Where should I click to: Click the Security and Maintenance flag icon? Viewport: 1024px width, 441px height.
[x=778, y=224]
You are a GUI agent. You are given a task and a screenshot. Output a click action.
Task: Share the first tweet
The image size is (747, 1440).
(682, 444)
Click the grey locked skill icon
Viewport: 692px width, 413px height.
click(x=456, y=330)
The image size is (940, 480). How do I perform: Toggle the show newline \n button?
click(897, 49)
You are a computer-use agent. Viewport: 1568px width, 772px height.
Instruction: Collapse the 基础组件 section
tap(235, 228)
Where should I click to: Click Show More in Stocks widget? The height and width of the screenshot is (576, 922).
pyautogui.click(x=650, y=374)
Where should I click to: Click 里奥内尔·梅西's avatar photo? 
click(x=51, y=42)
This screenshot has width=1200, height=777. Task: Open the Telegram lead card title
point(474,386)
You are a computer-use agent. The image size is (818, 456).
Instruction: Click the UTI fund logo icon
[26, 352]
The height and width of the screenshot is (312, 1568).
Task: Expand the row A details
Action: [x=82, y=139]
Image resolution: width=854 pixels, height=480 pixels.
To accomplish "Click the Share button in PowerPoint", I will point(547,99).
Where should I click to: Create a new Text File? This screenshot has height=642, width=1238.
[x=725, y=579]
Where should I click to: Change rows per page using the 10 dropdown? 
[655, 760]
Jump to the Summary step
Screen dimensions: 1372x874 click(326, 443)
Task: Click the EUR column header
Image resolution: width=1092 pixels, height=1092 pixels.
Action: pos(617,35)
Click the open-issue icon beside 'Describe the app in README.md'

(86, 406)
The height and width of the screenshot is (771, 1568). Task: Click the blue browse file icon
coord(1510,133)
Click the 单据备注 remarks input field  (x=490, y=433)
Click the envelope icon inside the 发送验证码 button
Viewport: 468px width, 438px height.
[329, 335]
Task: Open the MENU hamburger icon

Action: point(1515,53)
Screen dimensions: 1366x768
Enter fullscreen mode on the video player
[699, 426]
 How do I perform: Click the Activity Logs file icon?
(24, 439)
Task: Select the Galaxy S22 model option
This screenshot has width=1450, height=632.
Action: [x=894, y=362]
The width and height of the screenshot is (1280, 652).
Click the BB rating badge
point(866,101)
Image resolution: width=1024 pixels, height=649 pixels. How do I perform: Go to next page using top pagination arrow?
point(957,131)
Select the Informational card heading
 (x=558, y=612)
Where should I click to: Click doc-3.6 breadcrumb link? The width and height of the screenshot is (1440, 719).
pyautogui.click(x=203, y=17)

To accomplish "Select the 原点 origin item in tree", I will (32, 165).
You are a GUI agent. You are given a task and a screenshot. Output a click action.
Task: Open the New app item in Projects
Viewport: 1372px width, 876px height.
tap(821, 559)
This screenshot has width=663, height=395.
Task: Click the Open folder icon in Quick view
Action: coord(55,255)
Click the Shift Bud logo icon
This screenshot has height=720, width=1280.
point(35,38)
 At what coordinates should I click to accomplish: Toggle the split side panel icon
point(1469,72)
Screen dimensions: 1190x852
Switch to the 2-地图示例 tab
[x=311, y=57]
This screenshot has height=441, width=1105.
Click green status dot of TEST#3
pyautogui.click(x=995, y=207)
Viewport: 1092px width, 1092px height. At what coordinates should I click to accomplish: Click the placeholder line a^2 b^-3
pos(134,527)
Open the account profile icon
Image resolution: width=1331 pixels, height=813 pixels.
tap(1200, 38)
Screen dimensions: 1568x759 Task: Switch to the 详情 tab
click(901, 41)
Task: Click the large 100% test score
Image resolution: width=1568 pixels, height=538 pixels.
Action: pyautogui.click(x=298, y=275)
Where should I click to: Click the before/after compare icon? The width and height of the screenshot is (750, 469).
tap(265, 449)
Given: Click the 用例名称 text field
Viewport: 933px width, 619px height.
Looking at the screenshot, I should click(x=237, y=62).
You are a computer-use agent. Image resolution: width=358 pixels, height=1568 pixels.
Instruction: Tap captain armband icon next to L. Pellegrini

◆ ◆ ◆

### TASK INSTRUCTIONS
Only the lines above that hold "Share" are wanted. Show every one of them.

### TASK SOLUTION
Task: Share the first tweet
To accomplish "Click the Share button in PowerPoint", I will point(547,99).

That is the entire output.